In India, the world's second-largest mobile phone market, BlackBerry ranks third after Samsung (OTC:SSNLF) and Nokia (NYSE:NOK). BlackBerry Z10 will go on sale for about $800. Sales are expected to do OK although not spectacular, but remember India is one of the few markets that BlackBerry has been gaining market share over the past several years. This market share residue will spill over in the high end smartphone space also. Even if the company does not sell that many Z10 handsets, it will sell enough to make money and lay the ground work for lower priced models running on BB10 in the future.

But it's not only in the U.K. and Canada that the BlackBerry brand is making a comeback, BlackBerry is actually making a comeback even in the U.S. and the phone is not even on sale yet.

According to

BlackBerry is enjoying its best consumer perception in the US since September 2011 in the wake of its new smartphone line announcement. This brings the brand closer to the industry leaders, Apple's iPhone and Samsung's Galaxy.

The BlackBerry brand has been picking up more positive feedback than negative from consumers since mid-January, after spending most of the past 14 months with predominantly negative scores.

BlackBerry, iPhone, and Galaxy were measured with YouGov BrandIndex's Buzz score, which asks "If you've heard anything about the brand in the last two weeks, through advertising, news or word of mouth, was it positive or negative?" All results are for adults 18+.

BlackBerry was hovering around the zero mark from December through mid-January before rising to its current Buzz score of 7. Ahead of BlackBerry is Samsung's Galaxy brand at 16, which started January 2012 with a Buzz score of 2.

When asked what phone they were likely to purchase within the next 6 months 18% of BlackBerry owners expected to purchase another BlackBerry in the quarter April-June 2012, rising to 43% in Jan-March 2013. Loyalty for iPhone owners dropped from 92% to 85% over the same period, while Galaxy's improved from 46% to 53%.

So if about 43% of current users plan to buy a BlackBerry Z10 with an additional 30% that will probably be first time buyers, I would say that BlackBerry's success in the U.S. is assured and the company can expect to gain in market share.

As the chart above shows, Apple's loyalty has drooped from 92% to 85%. While that is nothing to complain about, it is that 3-5% of extra market share that BlackBerry needs to solidify (at Apples expense) to make the BlackBerry brand a corporate household name in the U.S. once again.

Bottom line

BlackBerry Z10 sales are off to a good start in Canada and the U.K. The company is slowly beginning to offer the Z10 in many other markets including many emerging markets. As the Z10 is offered in more and more markets, sales will pick up and BlackBerry will regain some of the market share it has lost over the years. However, I think that sales will really take off when the company offers lower priced models that will appeal to a lower budget. Both in western markets as well as emerging markets.

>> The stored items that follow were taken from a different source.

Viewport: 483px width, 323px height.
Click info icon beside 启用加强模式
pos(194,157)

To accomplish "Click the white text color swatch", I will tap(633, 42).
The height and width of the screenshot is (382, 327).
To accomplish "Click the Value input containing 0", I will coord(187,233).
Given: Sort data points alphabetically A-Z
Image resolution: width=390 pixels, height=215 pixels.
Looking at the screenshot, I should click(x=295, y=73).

Finally, remember that the company does not need to sell that many phones to make money, nor does it need to become Apple. It just needs a small piece of the smartphone space and I think it will have no problem getting it.

Finally, so far we are only talking about phone handsets. If the company makes a comeback in the tablet space, it will be a whole different ballgame.

Disclosure: I have no positions in any stocks mentioned, and no plans to initiate any positions within the next 72 hours. I wrote this article myself, and it expresses my own opinions. I am not receiving compensation for it (other than from Seeking Alpha). I have no business relationship with any company whose stock is mentioned in this article.